ALASAN PEMILIHAN TEMA
Dasar dari pengakuan iman percaya adalah takut akan Allah. Dalam hidup takut akan Allah; kita dituntut dan diwajibkan untuk setia serta taat melakukan setiap kehendak dan perintah Allah berdasarkan Firman. “Ketidakpastian” seringkali mendatangkan kesusahan. Perasaan takut, cemas dan kuatir dapat membawa kita pada kehilangan pengharapan hidup, sehingga memunculkan anggapan bahwa segala sesuatu yang kita usahakan dan perjuangkan adalah sia-sia. Satu fenomena yang menarik bahwa, ketika diperhadapkan dengan pergumulan yang diakibatkan oleh beratnya beban hidup; sadar atau tidak seringkali kita mengkhianati pengakuan iman percaya, sehingga melupakan dan meninggalkan Tuhan.
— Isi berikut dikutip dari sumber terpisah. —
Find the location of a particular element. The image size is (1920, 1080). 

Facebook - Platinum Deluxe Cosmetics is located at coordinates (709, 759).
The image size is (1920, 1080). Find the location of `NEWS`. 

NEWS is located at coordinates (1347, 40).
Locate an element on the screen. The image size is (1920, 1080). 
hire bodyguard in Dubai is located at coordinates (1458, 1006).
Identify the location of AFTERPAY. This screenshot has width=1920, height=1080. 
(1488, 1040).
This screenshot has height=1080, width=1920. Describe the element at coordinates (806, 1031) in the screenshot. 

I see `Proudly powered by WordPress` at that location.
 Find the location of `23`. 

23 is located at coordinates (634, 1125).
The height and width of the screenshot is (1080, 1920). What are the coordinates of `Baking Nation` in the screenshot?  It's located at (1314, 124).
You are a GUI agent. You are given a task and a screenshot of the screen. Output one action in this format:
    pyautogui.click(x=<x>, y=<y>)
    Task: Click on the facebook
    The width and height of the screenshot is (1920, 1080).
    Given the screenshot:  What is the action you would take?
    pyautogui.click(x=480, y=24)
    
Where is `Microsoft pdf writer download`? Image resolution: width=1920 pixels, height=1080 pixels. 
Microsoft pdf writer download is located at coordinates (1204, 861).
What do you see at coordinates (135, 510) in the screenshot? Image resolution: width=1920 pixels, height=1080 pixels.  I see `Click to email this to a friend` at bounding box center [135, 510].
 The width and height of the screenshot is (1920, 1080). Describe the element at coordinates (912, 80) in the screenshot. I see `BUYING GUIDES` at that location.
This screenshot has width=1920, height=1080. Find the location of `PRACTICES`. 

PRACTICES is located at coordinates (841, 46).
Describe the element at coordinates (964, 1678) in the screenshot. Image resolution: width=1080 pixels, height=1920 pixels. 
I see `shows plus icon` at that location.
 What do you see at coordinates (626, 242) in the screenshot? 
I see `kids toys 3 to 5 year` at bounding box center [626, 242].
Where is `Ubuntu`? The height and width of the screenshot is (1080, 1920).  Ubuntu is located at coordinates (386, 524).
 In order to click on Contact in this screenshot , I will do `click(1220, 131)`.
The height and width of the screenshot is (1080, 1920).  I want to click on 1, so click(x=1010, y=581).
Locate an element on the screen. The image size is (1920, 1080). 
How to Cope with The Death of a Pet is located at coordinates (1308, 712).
Dalam situasi dan keadaan seperti ini kita diingatkan dan diajak untuk meletakkan dan membawa harapan kita kepada Allah yang memberikan kepastian hidup. Oleh karena itu, hidup takut akan Allah hendaklah ditandai dengan sikap yang merindukan, mencari dan menghadirkan Tuhan dalam kehidupan kita. Dialah Allah sumber hikmat yang menuntun orang percaya pada kepastian hidup dan meluputkan kita dari kebodohan agar terhindar dari perbuatan-perbuatan yang tercela. “Takut akan Tuhan adalah permulaan pengetahuan, tetapi orang bodoh menghina hikmat dan didikan.” (Amsal.1:7) Ayat ini mengingatkan orang percaya untuk dapat menyiasati kesempatan hidup yang adalah anugerah pemberian Tuhan secara arif dan bijaksana sebagai perwujudan Iman. Tuhanlah sumber jawaban yang memberikan kepastian di setiap perjalanan hidup manusia. Oleh karena itu, maka sebagai orang percaya terajak untuk mendasarkan segenap pergumulan dan perjuangan kita dengan berpegang teguh pada penggenapan janji Allah dan bukan pada kekuatan dan keinginan kita. Dengan alasan tersebut maka tema minggu ini adalah, “Takutlah Akan Allah.”
PEMBAHASAN TEMATIS
- Pembahasan Teks Alkitab (Exegese)
Terjemahan Alkitab bahasa Latin (vulgata) kitab ini disebut “Ecclesesiates” yang berarti Pengkhotbah. Kata “Pengkhotbah” terjemahan Ibrani Qohelet artinya Guru, pembicara, pengkhotbah, filsuf. Pengkhotbah 1: 1,12 menunjukkan nama samaran untuk Salomo, “anak Daud, Raja di Yerusalem” sebagai penulis kitab yang merupakan perwujudan hikmat Allah. Nama kitab Pengkhotbah diambil dari ayatnya yang pertama, yang menyebutkan penulisnya sebagai “Pengkhotbah”. Kitab Pengkhotbah menyampaikan sejumlah renungan berdasarkan firman Allah yang direfleksikan dari kehidupan nyata. Kitab Pengkhotbah biasanya dibacakan pada pesta pondok daun, yaitu pesta memperingati perjalanan umat Israel di padang gurun. Salomo menulis kitab Pengkhotbah, seakan mengungkapkan penderitaan pada masa tuanya. Kitab Pengkhotbah dianggap sinis, pesimis, duniawi dan menyesatkan. Bagi Pengkhotbah segala sesuatu adalah kesia-siaan dan hampa. Kenikmatan dan kesenangan hidup dilihat sebagai hasil usaha sendiri, untuk itu ia berkata: “hatiku bersukacita karena jerih-payahku. Itulah buah jerih-payahku. ” (2:1-10). Namun tentang hal ini, sampailah penulis pada sebuah pengakuan bahwa; segala sesuatu dalam hidup manusia ada waktunya menurut pemberian Tuhan tanpa ditambahkan atau dikurangi oleh manusia dan menjadikan segala sesuatu indah pada waktunya. (3:6-12).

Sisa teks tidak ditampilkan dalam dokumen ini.